→ **Written exercise**
Put the listing into a JSON list of strings, one string per line and blank lines omitted, starting at the line containing "You are a computer-use agent." and ending at the last line of the listing. Leave the pictures out of the answer.

<<<<

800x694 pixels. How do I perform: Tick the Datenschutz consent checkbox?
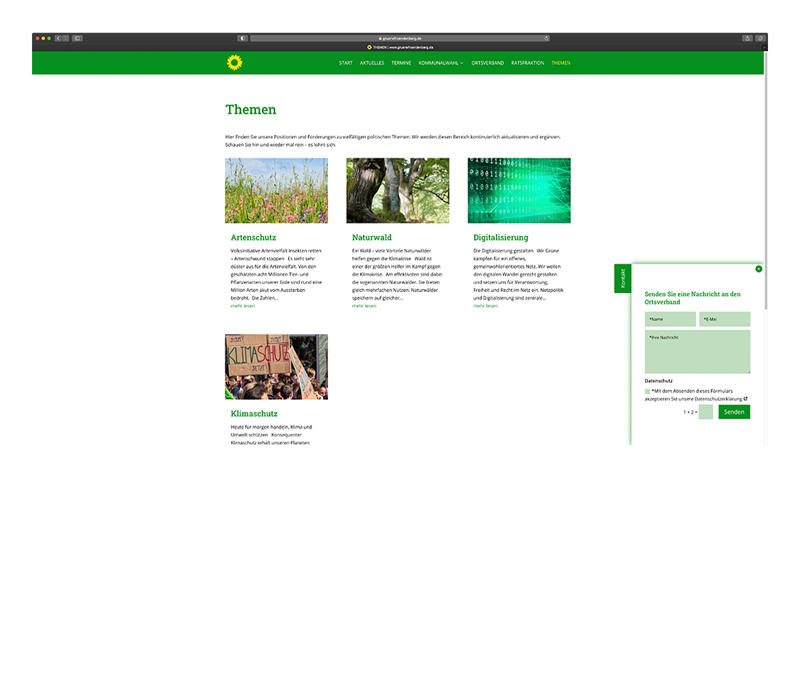pos(647,391)
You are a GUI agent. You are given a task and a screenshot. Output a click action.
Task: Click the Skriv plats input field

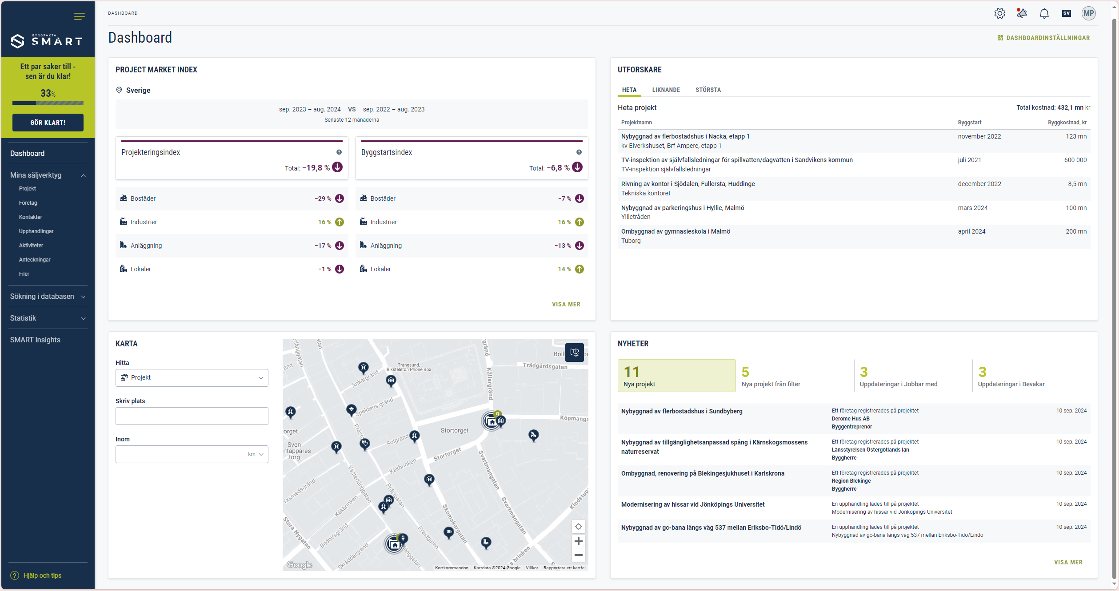tap(192, 416)
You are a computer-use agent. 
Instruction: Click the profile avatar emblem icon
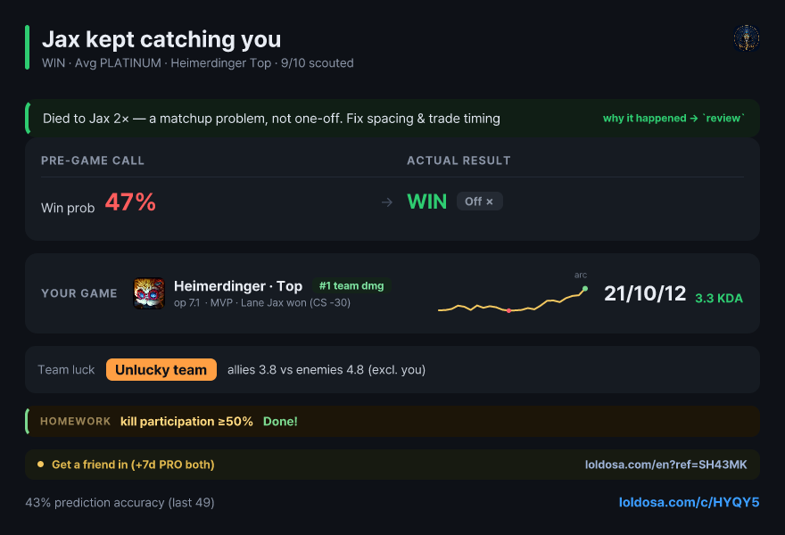[x=747, y=38]
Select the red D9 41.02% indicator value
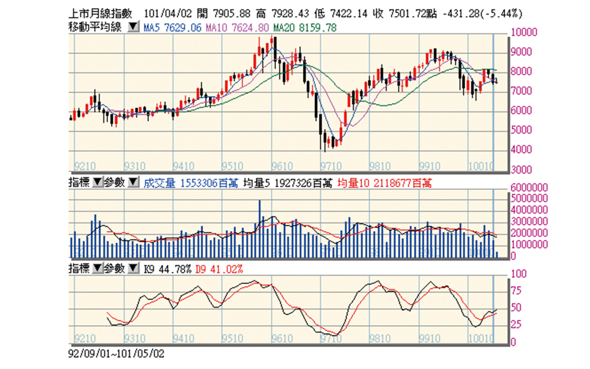The width and height of the screenshot is (590, 369). pos(219,269)
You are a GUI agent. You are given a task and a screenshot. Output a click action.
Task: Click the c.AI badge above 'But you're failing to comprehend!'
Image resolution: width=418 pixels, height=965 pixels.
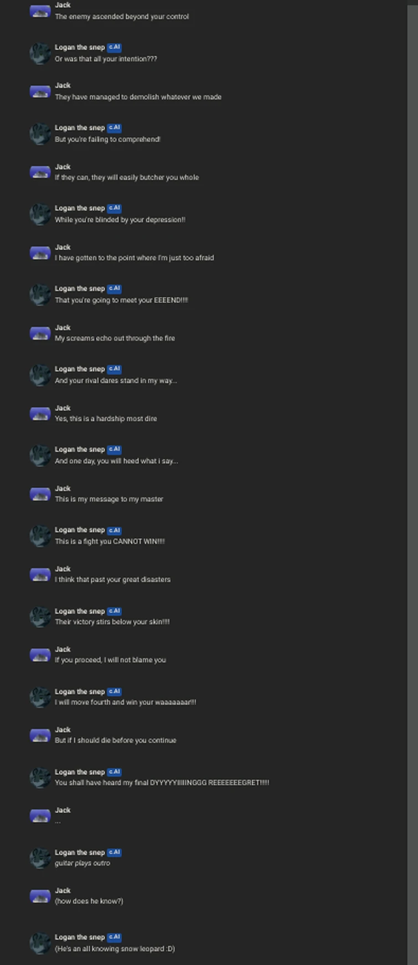pyautogui.click(x=114, y=128)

>>>>

→ **Answer for the task**
[
  "You are a computer-use agent. ",
  "Instruction: Click the profile avatar emblem icon",
  "[x=747, y=38]",
  "Select the red D9 41.02% indicator value",
  "The width and height of the screenshot is (590, 369). pos(219,269)",
  "You are a GUI agent. You are given a task and a screenshot. Output a click action.",
  "Task: Click the c.AI badge above 'But you're failing to comprehend!'",
  "Image resolution: width=418 pixels, height=965 pixels.",
  "pyautogui.click(x=114, y=128)"
]